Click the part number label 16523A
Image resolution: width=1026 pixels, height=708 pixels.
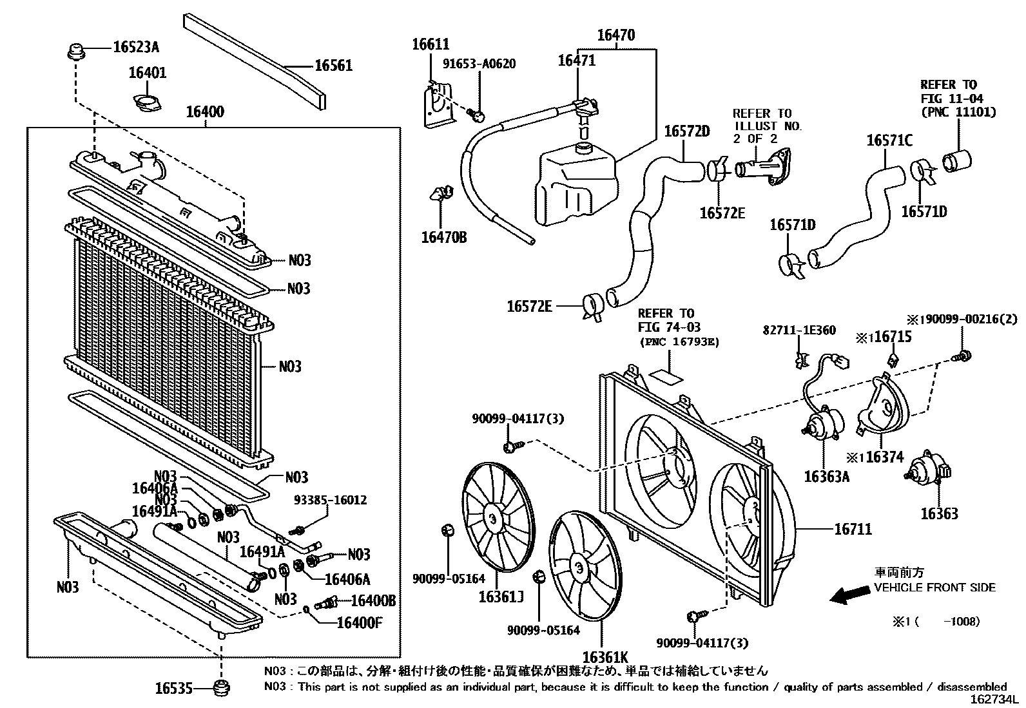coord(136,47)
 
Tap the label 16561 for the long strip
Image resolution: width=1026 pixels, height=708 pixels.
coord(333,66)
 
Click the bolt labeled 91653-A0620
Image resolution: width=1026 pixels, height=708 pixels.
coord(478,116)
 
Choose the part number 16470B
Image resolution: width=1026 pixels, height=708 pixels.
coord(443,238)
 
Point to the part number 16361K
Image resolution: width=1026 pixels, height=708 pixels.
coord(605,658)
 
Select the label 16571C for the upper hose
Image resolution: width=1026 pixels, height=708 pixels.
coord(889,140)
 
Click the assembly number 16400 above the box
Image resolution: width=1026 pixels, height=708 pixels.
coord(205,112)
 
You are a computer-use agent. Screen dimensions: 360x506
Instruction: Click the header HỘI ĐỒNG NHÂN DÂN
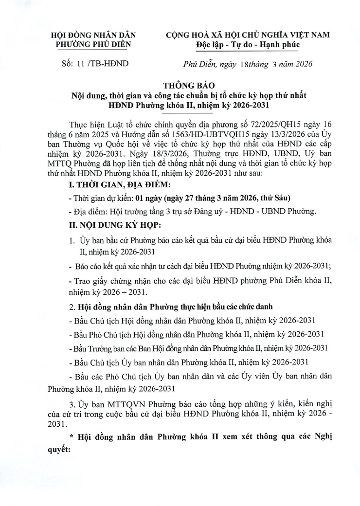[94, 35]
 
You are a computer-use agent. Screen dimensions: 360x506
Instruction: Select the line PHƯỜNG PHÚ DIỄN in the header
[94, 45]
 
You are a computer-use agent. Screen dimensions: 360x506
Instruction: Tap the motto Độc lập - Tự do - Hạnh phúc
[248, 45]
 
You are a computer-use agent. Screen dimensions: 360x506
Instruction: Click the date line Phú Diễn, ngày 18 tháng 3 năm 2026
[247, 64]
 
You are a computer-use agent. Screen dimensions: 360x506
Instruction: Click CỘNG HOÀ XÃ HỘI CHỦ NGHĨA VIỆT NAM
[248, 35]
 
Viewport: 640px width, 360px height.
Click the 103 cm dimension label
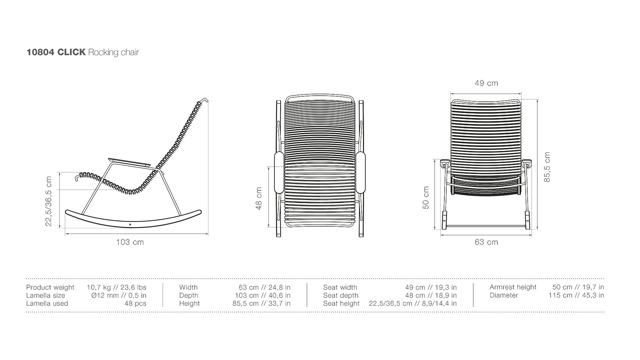click(x=130, y=242)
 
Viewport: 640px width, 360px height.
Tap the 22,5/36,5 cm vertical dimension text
click(x=49, y=201)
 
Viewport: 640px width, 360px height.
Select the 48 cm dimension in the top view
click(x=259, y=198)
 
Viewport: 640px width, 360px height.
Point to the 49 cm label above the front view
click(x=486, y=83)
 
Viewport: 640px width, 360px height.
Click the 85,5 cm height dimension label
click(x=547, y=167)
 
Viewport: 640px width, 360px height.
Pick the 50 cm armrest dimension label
click(x=426, y=198)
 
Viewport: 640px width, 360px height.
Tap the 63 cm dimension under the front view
click(x=486, y=242)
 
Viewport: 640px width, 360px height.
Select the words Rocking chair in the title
click(x=114, y=53)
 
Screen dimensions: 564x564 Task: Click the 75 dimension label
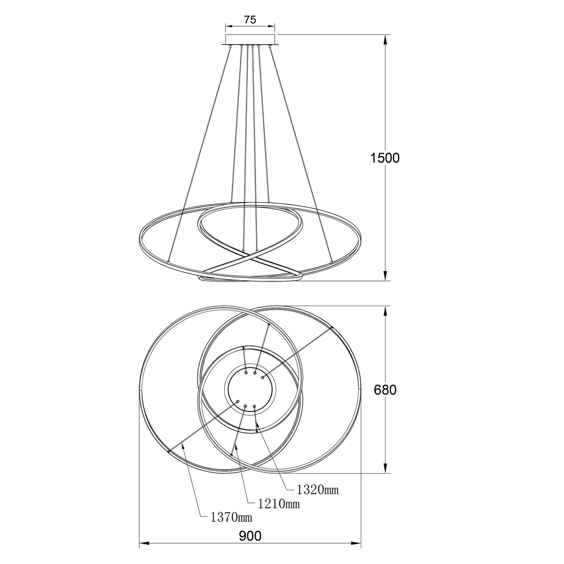point(250,19)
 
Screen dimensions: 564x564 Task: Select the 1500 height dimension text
point(385,158)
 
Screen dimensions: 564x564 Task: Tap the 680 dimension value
point(385,390)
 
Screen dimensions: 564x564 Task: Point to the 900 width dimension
point(250,536)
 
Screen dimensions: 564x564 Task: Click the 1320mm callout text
point(318,489)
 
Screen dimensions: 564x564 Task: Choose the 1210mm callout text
point(279,503)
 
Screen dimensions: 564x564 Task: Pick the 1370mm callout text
point(231,517)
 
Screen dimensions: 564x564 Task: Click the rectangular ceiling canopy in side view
point(250,39)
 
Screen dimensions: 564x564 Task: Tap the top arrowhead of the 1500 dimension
point(385,39)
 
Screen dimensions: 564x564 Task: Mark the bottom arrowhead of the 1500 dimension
point(385,276)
+-------+
> [Given exercise] Rewrite every line of the data above, changing "part number" to "part code" wherever it occurs and leaving everything else the same. Omit the pictures from your answer.

> [Result of the task]
Click the part code label 16523A
Image resolution: width=1026 pixels, height=708 pixels.
coord(136,47)
 
Tap the label 16561 for the long strip
Image resolution: width=1026 pixels, height=708 pixels.
coord(333,66)
 
Click the bolt labeled 91653-A0620
Image resolution: width=1026 pixels, height=708 pixels.
coord(478,116)
 
Choose the part code 16470B
Image resolution: width=1026 pixels, height=708 pixels.
coord(443,238)
 
Point to the part code 16361K
Image resolution: width=1026 pixels, height=708 pixels.
coord(605,658)
 
Select the label 16571C for the upper hose
Image resolution: width=1026 pixels, height=708 pixels.
coord(889,140)
 
Click the assembly number 16400 above the box
Image resolution: width=1026 pixels, height=708 pixels.
coord(205,112)
 
You are a computer-use agent. Screen dimensions: 360x506
Instruction: Click the header HỘI ĐỒNG NHÂN DÂN
[94, 35]
 
You are a computer-use agent. Screen dimensions: 360x506
Instruction: Select the line PHƯỜNG PHÚ DIỄN in the header
[94, 45]
 
You are a computer-use agent. Screen dimensions: 360x506
Instruction: Tap the motto Độc lập - Tự do - Hạnh phúc
[248, 45]
 
You are a computer-use agent. Screen dimensions: 360x506
Instruction: Click the date line Phú Diễn, ngày 18 tháng 3 năm 2026
[247, 64]
 
You are a computer-use agent. Screen dimensions: 360x506
Instruction: Click CỘNG HOÀ XÃ HỘI CHỦ NGHĨA VIỆT NAM
[248, 35]
 
Viewport: 640px width, 360px height.
Click the 103 cm dimension label
click(x=130, y=242)
 
Viewport: 640px width, 360px height.
Tap the 22,5/36,5 cm vertical dimension text
click(x=49, y=201)
 
Viewport: 640px width, 360px height.
Select the 48 cm dimension in the top view
click(x=259, y=198)
 
Viewport: 640px width, 360px height.
Point to the 49 cm label above the front view
click(x=486, y=83)
 
Viewport: 640px width, 360px height.
Click the 85,5 cm height dimension label
click(x=547, y=167)
 
Viewport: 640px width, 360px height.
Pick the 50 cm armrest dimension label
click(x=426, y=198)
 
Viewport: 640px width, 360px height.
Tap the 63 cm dimension under the front view
click(x=486, y=242)
 
Viewport: 640px width, 360px height.
Select the words Rocking chair in the title
click(x=114, y=53)
 
Screen dimensions: 564x564 Task: Click the 75 dimension label
point(250,19)
 
Screen dimensions: 564x564 Task: Select the 1500 height dimension text
point(385,158)
 
Screen dimensions: 564x564 Task: Tap the 680 dimension value
point(385,390)
 
Screen dimensions: 564x564 Task: Point to the 900 width dimension
point(250,536)
 
Screen dimensions: 564x564 Task: Click the 1320mm callout text
point(318,489)
 
Screen dimensions: 564x564 Task: Choose the 1210mm callout text
point(279,503)
 
Screen dimensions: 564x564 Task: Pick the 1370mm callout text
point(231,517)
 
Screen dimensions: 564x564 Task: Click the rectangular ceiling canopy in side view
point(250,39)
 
Screen dimensions: 564x564 Task: Tap the top arrowhead of the 1500 dimension
point(385,39)
 
Screen dimensions: 564x564 Task: Mark the bottom arrowhead of the 1500 dimension
point(385,276)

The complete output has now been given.